On 6/30/2015 1:42 PM, H.J. Lu wrote:
On Tue, Jun 30, 2015 at 10:44 AM, Joseph Myers <jos...@codesourcery.com> wrote:
On Tue, 30 Jun 2015, Zinovy Nis wrote:

It works properly but I noticed that code the size for many arithmetic
functions is much more larger than for soft-fp emulation provided by
LLVM's compiler_rt library.

Code size is discussed in the paper about soft-fp in the 2006 Summit
proceedings.  In general, soft-fp is optimized for speed (having
completely separate "if" cases for addition and subtraction, both of which
appear in both __addsf3 and __subsf3, for example) and for generality
(it's used in the Linux kernel for floating-point emulation, where you
want to follow the same choice of NaN etc. as a particular processor even
where IEEE semantics don't specify a particular choice, and it has
optional support for floating-point exceptions and rounding modes - note
that __float128 support in libgcc uses the hardware exceptions and
rounding modes when available), not for size (and generality takes
precedence over speed where they conflict, hence being a bit slower than
ieeelib even after the 2006 optimization work).

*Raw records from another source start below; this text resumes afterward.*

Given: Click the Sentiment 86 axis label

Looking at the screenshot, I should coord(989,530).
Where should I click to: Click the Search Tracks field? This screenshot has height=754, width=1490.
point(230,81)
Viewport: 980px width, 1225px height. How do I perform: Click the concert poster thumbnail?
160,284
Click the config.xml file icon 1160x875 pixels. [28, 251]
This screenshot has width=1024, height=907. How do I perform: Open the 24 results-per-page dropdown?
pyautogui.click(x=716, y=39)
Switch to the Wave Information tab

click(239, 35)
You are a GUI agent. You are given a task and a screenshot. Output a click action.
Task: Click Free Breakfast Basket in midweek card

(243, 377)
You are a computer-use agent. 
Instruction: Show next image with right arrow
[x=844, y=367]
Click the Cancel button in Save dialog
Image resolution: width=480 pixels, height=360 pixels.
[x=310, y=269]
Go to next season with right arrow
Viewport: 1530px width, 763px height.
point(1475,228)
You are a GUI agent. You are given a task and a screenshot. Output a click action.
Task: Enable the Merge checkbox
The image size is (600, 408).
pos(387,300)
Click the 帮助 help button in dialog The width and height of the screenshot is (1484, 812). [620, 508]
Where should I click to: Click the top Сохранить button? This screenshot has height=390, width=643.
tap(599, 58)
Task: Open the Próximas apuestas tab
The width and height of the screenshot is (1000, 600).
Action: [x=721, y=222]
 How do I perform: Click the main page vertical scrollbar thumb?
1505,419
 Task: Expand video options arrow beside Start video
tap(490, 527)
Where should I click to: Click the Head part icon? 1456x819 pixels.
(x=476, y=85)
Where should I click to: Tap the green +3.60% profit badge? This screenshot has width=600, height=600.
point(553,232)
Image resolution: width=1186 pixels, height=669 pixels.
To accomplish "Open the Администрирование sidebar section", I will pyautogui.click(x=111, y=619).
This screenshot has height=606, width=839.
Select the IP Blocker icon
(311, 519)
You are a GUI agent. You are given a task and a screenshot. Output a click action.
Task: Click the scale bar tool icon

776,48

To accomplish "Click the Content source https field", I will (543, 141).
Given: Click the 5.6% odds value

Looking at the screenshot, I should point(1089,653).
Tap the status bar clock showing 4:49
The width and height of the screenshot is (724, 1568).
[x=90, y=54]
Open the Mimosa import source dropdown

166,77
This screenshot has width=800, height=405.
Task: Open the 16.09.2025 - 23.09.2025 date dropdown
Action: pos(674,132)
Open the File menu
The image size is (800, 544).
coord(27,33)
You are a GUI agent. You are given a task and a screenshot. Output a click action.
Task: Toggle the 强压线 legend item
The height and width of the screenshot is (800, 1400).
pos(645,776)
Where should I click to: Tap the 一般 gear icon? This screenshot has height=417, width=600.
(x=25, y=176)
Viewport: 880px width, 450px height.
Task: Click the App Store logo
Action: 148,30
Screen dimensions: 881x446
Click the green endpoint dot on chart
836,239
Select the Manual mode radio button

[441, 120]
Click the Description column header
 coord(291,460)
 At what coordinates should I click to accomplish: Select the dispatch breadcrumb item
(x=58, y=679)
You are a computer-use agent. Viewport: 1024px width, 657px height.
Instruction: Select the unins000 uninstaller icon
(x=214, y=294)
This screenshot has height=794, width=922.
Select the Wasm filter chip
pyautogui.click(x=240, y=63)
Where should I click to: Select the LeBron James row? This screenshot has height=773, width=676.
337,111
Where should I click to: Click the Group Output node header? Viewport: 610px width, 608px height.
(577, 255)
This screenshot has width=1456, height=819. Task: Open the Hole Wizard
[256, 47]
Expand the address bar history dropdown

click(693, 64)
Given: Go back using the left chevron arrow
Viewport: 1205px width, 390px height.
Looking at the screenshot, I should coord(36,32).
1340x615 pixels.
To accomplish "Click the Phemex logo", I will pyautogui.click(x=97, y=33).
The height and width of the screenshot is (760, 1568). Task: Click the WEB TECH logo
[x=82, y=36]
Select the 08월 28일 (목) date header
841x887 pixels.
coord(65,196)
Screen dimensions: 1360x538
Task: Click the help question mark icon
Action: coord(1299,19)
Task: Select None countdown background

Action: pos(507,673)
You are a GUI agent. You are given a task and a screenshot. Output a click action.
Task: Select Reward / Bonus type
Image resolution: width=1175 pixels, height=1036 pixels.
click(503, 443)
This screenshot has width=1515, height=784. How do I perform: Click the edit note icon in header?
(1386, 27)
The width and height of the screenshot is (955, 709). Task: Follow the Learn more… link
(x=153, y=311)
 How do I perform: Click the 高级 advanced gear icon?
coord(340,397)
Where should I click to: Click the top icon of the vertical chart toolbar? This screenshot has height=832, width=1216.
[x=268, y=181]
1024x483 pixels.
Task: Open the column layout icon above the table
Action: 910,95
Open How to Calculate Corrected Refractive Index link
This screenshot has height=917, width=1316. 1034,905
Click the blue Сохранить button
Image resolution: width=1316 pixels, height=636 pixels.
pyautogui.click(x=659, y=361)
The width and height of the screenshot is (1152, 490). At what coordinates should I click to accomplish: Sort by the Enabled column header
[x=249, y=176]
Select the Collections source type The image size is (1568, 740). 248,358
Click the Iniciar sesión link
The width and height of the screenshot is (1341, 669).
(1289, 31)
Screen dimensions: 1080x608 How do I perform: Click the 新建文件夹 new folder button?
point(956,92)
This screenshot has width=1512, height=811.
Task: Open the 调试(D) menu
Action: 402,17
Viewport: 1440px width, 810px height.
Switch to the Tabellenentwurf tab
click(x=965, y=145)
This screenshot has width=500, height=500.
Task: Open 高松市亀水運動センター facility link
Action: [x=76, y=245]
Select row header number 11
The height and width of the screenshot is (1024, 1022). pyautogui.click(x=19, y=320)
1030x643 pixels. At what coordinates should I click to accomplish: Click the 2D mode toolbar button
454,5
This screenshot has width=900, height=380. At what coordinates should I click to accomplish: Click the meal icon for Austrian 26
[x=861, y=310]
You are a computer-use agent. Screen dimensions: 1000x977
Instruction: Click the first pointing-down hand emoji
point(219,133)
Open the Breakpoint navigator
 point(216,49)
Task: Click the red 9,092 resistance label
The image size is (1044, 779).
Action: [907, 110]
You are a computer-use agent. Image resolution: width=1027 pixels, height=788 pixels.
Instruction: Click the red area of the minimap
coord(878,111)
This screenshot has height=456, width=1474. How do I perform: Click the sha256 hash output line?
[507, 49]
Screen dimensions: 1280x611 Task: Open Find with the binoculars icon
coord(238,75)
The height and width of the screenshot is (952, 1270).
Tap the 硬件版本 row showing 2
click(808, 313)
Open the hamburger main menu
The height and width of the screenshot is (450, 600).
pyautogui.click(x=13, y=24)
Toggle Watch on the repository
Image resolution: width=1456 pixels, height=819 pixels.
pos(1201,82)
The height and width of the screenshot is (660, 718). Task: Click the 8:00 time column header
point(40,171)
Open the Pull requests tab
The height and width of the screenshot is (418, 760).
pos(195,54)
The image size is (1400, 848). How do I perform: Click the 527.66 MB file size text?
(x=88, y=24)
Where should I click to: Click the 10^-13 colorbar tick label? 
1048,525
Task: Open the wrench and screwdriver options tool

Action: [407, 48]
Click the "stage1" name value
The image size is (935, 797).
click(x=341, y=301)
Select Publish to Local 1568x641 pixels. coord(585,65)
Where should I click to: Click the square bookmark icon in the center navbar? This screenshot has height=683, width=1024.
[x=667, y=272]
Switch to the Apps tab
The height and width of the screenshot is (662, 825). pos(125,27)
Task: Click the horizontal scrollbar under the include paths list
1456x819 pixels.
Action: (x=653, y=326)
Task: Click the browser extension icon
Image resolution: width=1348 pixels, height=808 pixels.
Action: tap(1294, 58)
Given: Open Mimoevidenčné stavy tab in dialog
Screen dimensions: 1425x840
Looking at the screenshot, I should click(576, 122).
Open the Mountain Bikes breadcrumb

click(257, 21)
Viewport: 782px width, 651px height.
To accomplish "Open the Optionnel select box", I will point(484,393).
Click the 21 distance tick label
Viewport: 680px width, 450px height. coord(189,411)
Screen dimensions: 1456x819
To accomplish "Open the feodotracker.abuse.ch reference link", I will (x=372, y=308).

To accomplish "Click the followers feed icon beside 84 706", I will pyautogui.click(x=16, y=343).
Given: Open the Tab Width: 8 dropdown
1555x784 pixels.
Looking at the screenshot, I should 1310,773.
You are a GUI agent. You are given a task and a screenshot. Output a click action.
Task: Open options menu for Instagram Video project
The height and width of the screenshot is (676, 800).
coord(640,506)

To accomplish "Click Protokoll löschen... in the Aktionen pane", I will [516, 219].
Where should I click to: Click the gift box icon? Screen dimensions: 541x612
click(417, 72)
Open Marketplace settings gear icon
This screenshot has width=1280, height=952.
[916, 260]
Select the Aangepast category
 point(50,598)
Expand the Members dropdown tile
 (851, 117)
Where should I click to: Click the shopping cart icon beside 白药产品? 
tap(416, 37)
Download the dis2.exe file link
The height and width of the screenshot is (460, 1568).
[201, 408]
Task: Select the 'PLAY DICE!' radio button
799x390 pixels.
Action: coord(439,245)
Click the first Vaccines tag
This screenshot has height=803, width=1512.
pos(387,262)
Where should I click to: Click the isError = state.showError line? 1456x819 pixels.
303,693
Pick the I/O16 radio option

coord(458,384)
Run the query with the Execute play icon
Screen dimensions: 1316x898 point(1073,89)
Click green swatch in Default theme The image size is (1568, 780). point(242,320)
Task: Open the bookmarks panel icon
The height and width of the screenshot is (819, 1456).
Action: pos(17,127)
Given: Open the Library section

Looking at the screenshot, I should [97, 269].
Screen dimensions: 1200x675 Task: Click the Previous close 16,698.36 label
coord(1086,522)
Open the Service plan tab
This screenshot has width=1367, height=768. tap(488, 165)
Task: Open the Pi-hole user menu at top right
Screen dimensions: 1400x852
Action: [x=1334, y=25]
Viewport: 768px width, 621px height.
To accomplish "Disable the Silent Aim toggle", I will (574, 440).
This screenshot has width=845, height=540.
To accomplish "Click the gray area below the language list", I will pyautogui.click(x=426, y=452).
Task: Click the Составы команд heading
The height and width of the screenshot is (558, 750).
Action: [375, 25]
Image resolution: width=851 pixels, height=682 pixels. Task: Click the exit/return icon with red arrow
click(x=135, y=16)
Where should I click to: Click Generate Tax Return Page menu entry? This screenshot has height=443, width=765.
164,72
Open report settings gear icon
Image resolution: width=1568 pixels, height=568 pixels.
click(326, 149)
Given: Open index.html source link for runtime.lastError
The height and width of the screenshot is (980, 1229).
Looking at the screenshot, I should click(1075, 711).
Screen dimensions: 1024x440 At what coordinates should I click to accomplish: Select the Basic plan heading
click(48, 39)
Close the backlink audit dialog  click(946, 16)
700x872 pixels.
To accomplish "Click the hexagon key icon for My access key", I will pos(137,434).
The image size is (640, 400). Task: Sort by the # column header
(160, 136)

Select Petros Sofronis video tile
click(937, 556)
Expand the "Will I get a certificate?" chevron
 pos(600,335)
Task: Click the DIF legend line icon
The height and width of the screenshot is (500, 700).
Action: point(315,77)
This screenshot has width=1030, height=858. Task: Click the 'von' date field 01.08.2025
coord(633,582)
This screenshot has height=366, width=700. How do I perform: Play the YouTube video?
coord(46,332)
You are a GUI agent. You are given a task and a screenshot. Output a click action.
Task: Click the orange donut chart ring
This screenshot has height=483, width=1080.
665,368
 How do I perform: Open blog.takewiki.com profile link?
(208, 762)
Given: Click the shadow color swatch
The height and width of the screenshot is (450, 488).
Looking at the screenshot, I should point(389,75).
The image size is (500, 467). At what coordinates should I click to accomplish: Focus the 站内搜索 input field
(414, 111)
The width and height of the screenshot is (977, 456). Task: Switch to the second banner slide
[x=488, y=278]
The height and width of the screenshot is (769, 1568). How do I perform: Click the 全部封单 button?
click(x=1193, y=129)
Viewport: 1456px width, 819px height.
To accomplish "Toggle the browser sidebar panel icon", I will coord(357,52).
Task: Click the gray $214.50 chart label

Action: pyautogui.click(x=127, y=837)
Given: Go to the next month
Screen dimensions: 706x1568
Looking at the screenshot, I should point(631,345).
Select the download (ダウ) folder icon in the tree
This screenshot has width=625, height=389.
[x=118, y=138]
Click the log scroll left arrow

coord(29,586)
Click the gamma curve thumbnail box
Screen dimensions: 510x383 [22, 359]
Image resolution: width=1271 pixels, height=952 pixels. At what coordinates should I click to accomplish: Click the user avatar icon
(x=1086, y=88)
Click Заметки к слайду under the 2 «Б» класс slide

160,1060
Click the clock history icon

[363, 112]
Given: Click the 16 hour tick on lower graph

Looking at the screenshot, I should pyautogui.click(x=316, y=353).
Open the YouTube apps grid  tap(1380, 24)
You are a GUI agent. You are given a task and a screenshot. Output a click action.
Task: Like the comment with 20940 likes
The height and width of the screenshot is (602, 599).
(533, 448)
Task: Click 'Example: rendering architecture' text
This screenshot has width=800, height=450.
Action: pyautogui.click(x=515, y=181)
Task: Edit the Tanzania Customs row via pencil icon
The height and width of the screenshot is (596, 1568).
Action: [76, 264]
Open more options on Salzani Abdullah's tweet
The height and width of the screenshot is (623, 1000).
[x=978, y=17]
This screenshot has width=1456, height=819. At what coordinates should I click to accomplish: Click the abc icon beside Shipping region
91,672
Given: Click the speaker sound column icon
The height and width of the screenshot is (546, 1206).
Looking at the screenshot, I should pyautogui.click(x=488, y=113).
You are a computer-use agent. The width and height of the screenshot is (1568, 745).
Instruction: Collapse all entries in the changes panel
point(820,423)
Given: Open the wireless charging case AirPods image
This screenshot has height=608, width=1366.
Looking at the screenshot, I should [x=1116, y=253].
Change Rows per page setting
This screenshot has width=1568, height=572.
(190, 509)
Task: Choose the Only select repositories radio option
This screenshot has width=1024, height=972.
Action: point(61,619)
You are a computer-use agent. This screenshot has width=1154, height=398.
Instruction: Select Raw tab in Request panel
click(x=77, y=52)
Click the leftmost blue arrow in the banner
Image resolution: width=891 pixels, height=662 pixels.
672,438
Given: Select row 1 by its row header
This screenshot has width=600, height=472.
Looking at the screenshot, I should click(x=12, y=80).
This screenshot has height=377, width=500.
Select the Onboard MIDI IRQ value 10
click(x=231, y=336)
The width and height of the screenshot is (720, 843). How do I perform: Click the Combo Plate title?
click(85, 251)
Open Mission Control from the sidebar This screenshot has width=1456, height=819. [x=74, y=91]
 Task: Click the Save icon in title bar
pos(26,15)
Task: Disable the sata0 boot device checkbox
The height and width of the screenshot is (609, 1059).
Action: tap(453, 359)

soft-fp is expected to be used on 32-bit and 64-bit systems for which a
few kB code size is insignificant.

Size is very important for IA MCU.  Would it be acceptable to update
soft-fp to optimize for size with

#ifdef __OPTIMIZE_SIZE__
#else
#endif

I don't dispute that optimizing for size would probably be wise
on any x86 CPU that needs soft-float. They are all relatively slow.
But posted measurements of size and speed impact of doing this
would be appreciated.

Unless I slept through it getting removed, the rtems targets
never dropped the lower end i386 to keep legacy hardware supported.